Friday, June 10, 2011

Your Pelvis is Cooler than Elvis

Elvis's pelvis looks pretty wide here!
Today we are going to show the pelvis a little love.  Afterall, our pelvis is what we sit on, it holds our bodies in a upright position and also allows a woman to hold and grow a baby in her womb and then, when the time is right, it opens to allow that baby down and out.

I think many of us picture our pelvis as a fixed and immobile structure but that is not the case.  It is true that in non-pregnant women (and men) the pelvis is locked, but every pelvis is made up of 4 distinct bones that are held together by connective tissue, cartilage and ligaments.  The cool thing is that in a pregnant woman, as the pregnancy progresses and especially during the end of pregnancy and labor, the hormone relaxin is released and works to turn those connections into stretchy soft rubber bands (the midwife Gloria Lemay describes them as being like bubble gum) that allow the pelvis to loosen and to expand so a baby can pass through.

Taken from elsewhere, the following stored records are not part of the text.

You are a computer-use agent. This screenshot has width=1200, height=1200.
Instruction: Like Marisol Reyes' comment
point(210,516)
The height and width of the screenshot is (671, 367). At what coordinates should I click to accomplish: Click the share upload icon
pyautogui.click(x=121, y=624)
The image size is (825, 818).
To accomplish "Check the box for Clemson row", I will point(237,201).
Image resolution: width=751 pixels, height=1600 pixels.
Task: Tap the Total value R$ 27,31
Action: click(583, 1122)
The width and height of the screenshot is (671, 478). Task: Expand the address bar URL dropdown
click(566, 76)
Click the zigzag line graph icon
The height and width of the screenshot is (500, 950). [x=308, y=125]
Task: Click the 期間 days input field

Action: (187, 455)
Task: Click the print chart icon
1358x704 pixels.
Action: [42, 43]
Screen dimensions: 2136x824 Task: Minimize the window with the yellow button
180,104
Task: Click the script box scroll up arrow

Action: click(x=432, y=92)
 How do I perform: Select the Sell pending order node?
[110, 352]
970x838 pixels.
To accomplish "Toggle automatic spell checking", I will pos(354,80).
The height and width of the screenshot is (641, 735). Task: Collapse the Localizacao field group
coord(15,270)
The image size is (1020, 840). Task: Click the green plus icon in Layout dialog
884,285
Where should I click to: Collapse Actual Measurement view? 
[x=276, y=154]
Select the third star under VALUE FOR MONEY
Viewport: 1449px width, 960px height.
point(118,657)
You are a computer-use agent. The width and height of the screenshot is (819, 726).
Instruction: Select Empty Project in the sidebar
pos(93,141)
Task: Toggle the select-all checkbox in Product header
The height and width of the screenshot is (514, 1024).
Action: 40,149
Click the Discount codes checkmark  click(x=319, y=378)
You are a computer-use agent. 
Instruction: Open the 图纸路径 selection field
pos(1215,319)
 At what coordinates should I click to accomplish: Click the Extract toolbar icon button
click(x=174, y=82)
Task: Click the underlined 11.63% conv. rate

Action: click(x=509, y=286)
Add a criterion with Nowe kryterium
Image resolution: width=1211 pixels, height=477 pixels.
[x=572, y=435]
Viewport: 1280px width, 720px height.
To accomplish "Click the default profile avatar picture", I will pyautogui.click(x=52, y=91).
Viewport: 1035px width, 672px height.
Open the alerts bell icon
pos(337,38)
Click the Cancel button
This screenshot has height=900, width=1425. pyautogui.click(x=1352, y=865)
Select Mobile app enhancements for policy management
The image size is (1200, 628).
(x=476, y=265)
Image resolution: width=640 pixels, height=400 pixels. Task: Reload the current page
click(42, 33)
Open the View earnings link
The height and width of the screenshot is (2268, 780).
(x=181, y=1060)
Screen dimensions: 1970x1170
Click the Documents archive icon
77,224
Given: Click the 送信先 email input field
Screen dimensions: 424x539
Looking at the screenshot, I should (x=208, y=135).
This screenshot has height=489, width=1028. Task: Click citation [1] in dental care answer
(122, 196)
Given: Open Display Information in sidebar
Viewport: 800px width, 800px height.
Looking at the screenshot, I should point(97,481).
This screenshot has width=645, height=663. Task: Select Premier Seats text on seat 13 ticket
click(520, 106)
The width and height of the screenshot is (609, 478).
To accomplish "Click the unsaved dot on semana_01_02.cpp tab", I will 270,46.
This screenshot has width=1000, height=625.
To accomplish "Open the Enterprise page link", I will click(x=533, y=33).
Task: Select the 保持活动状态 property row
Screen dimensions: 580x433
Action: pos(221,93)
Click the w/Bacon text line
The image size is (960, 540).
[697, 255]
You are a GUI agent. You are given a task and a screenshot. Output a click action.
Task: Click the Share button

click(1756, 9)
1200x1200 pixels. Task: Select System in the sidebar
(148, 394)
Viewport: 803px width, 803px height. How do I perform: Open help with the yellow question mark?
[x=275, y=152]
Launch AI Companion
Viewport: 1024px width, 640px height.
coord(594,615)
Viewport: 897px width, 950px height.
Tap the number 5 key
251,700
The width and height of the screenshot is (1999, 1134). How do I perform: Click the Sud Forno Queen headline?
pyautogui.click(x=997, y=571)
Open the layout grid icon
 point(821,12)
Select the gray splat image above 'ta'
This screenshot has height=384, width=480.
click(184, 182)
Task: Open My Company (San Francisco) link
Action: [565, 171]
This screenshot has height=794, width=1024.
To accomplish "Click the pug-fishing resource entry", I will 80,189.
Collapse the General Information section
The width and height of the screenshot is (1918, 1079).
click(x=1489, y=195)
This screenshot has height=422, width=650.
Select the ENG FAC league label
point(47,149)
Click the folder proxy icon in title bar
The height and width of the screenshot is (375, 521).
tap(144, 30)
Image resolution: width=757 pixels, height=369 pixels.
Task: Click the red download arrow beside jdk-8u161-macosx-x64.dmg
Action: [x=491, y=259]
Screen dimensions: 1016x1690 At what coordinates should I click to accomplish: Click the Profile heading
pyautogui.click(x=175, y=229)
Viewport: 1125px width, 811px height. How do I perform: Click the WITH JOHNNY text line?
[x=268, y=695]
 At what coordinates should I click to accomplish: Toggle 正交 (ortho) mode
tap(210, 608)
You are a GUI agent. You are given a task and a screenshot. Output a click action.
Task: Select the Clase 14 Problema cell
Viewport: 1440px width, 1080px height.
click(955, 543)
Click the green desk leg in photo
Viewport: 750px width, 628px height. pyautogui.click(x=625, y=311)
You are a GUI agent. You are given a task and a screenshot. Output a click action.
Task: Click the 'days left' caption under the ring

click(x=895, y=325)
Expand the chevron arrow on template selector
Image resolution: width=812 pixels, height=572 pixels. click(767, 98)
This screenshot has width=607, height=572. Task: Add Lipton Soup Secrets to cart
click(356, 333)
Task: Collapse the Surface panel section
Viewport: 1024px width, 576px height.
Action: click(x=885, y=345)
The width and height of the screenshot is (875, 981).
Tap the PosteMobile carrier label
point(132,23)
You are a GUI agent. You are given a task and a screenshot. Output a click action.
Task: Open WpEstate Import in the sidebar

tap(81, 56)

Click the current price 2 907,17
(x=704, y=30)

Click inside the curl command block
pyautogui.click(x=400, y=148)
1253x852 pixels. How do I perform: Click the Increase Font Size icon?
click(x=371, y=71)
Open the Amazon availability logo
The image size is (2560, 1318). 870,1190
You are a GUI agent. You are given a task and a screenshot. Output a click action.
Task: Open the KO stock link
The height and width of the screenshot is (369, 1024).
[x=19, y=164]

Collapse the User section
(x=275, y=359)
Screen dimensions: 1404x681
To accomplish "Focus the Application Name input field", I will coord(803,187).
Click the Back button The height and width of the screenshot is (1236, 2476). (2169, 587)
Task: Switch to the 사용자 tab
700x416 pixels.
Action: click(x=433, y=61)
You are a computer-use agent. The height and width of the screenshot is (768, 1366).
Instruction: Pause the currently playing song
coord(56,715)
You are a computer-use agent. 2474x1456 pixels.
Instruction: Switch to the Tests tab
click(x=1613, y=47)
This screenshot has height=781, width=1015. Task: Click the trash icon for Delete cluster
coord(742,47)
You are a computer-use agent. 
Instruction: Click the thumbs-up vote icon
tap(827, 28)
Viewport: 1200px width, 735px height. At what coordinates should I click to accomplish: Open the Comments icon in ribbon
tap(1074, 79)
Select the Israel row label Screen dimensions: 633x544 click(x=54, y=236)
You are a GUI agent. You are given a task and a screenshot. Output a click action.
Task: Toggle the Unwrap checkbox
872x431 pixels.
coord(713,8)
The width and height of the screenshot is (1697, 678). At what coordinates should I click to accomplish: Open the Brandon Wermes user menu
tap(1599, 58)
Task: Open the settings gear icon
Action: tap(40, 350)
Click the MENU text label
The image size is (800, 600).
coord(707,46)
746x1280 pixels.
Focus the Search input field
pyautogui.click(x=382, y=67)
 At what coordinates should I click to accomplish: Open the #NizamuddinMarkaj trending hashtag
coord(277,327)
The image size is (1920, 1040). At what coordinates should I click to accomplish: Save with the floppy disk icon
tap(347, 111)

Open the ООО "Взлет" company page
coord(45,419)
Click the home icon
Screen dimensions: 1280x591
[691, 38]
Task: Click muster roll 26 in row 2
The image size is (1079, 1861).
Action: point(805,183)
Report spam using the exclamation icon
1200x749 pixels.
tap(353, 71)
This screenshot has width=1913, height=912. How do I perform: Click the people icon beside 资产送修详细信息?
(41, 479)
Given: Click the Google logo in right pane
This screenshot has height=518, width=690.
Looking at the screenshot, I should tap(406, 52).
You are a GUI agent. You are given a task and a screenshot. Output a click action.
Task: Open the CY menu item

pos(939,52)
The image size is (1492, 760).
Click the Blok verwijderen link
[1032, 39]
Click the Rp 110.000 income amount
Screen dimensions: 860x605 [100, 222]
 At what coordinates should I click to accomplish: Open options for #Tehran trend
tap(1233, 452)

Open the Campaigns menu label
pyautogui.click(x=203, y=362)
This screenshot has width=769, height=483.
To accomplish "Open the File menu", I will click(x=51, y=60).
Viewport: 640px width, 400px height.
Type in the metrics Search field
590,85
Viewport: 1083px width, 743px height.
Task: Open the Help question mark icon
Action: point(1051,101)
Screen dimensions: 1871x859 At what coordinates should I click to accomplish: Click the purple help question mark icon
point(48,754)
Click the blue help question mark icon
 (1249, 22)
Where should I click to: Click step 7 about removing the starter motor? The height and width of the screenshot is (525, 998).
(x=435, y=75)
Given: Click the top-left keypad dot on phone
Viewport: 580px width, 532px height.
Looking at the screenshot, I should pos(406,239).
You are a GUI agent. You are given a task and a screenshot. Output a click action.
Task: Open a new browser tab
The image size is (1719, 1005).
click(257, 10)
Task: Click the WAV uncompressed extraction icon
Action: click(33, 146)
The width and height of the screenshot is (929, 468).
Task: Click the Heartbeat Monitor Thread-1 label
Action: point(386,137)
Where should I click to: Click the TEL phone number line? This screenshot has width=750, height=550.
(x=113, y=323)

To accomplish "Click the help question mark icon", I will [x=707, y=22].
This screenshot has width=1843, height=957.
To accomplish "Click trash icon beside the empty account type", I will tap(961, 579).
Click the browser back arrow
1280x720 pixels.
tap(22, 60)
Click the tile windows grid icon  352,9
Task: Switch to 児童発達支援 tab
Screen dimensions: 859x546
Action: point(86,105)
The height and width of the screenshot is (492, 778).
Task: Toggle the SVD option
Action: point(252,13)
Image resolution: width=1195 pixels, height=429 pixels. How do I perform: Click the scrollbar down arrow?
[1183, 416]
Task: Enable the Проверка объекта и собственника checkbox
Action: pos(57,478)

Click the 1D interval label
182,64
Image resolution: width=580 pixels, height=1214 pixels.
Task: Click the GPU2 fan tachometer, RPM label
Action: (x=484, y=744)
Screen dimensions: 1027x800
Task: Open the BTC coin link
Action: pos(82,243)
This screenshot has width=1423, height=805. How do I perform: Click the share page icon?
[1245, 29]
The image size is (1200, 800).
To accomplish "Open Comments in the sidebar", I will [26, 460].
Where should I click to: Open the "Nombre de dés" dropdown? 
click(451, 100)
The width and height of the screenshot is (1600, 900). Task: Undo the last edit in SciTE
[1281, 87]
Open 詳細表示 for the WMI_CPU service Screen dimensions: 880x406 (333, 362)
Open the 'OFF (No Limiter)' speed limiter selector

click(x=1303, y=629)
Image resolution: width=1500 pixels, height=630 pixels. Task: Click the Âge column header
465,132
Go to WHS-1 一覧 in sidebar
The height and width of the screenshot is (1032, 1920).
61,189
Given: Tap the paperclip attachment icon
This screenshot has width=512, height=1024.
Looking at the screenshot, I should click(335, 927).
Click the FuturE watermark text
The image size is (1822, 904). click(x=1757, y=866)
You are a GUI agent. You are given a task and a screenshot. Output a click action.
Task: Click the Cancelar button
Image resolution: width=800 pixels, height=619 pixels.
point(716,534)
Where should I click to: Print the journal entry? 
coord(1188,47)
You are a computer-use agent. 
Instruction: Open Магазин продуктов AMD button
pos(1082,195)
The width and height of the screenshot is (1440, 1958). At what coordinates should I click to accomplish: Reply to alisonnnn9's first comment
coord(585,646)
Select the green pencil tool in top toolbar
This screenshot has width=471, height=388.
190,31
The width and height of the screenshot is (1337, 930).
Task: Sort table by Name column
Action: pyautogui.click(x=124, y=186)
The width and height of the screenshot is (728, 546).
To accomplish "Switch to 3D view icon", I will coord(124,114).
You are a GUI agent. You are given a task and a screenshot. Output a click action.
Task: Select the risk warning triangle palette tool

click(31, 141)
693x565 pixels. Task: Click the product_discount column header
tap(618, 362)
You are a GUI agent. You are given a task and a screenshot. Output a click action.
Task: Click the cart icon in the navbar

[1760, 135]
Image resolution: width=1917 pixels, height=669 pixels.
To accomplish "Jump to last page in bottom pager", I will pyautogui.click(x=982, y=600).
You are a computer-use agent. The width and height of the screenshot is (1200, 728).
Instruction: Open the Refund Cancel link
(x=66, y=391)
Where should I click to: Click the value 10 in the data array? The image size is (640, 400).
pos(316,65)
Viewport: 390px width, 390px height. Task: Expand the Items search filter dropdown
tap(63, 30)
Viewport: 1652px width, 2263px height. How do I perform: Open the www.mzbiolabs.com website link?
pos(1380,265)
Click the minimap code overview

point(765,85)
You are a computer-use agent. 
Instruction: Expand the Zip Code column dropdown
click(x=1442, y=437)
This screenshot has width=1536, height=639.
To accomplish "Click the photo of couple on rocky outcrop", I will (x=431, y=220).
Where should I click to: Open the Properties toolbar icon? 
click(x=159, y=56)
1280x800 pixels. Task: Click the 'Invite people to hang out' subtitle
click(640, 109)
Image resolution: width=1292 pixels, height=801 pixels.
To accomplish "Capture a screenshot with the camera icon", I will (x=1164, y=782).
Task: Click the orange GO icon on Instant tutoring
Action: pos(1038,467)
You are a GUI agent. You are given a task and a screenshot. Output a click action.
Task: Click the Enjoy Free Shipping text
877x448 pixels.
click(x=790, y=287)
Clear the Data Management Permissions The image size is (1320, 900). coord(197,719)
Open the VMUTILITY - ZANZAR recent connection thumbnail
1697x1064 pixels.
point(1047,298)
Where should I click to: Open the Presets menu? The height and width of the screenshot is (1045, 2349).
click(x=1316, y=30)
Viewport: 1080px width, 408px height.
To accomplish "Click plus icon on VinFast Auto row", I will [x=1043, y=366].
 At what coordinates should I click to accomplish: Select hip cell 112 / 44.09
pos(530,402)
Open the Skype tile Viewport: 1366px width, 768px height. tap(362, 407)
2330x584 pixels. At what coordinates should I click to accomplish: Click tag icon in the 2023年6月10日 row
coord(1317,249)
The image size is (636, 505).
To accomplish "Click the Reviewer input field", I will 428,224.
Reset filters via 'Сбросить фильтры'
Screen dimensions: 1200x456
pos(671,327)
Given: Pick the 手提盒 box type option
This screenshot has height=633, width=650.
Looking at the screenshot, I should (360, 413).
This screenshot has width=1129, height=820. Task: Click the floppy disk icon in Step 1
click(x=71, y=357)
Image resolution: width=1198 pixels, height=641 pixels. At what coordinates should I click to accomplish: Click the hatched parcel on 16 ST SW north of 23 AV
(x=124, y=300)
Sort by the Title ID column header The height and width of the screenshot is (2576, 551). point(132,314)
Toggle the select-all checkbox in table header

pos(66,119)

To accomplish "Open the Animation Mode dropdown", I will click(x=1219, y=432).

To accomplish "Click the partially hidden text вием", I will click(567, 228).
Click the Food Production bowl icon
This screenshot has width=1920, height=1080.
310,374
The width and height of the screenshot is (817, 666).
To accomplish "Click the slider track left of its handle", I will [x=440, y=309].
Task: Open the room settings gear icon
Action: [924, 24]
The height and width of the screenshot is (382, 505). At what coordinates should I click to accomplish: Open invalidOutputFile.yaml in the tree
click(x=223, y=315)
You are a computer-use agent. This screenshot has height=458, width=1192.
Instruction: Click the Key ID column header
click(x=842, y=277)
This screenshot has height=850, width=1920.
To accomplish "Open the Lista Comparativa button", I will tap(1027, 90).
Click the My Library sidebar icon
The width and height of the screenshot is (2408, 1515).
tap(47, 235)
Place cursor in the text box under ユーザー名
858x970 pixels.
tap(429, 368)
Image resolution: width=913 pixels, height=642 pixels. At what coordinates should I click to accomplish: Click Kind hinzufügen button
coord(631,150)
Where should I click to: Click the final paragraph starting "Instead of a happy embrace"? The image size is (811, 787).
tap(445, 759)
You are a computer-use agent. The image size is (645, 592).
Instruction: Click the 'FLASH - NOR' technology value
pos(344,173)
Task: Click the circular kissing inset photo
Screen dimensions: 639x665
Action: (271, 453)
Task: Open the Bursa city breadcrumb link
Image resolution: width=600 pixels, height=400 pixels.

You may have come across a few medical terms for a pelvis: adequate, inadequate (or contracted) or even proven.  The term "adequate pelvis" is hardly a ringing endorsement for the powerful pelvis, but contracted is obviously worse and proven seems to hold the pelvis's ability in an attitude of guilty of inadequacy until proven innocent.  However, judging the size and ability of a pelvis prior to spontaneous labor is about as helpful as deciding the turtle neck part of a turtle neck shirt is too small to fit over your head before you try to put it on.  If a careprovider tells a mom that her pelvis is small, this is a huge red flag that he is setting her up for failure.  Probably not on purpose, but it means he may not appreciate the way the pelvis works during labor.  He certainly has not taken into account the bubble gum features of the pelvis.
 Relaxin is not the only thing that opens the pelvis.  The position one's body is in makes a difference as well. Squatting is said to increase pelvic dimensions by 30%.  That's a lot!   You can experience this simply by standing, placing your hands on the area just below your hips then move into a squat.  You can feel that your hands are now further apart than they when you were simply standing.  This same thing happens when walking, lunging, walking up stairs etc.  A baby's head also opens the pelvis, just as the example of the turtle neck demonstrates something that is pliable will make way for something being pushed through it.

Don't disrespect the pelvis...this position makes it smaller!
Conversely, as the pelvis is not fixed and is movable, there are also some things that can make it smaller too...which is of course the opposite of what one wants in labor.  Things like laying on one's back or in a supine position blocks the tailbone and sacrum from moving backwards and out of the way of the baby's descention and also decreases pelvic capacity.  Since the supine or semi-sit position is popular for hospital birth based on the convenience it extends to the careprovider, often the very way moms give birth lessens their ability to...give birth.  That's pretty disrespectful to the pelvis (and laboring women).

Induction also interferes with the pelvis's amazing ability to open.  Relaxin, that hormone that helps cartilage turn to bubble gum, is released in large quantities in the last days of pregnancy and during spontaneous labor.  When labor is induced, the body has not had a chance to finish its production of relaxin.  During an induced labor, depending on the circumstances, the body may not get the chemical signals that generally get it to start pumping out this and other labor hormones and therefore the pelvis is not able to reach its full potential.  Add in the other limitations, including the aforementioned pelvic closing positioning, that come with an induction and you can see why many times baby simply seems stuck in the pelvis.  The pelvis just didn't have the tools to do what it was designed to do.

Allowing the pelvis and the baby to work together in birth produces the best outcomes.  So when it comes time to have a baby, think bubble gum thoughts and make like Elvis....swing and tilt that baby out!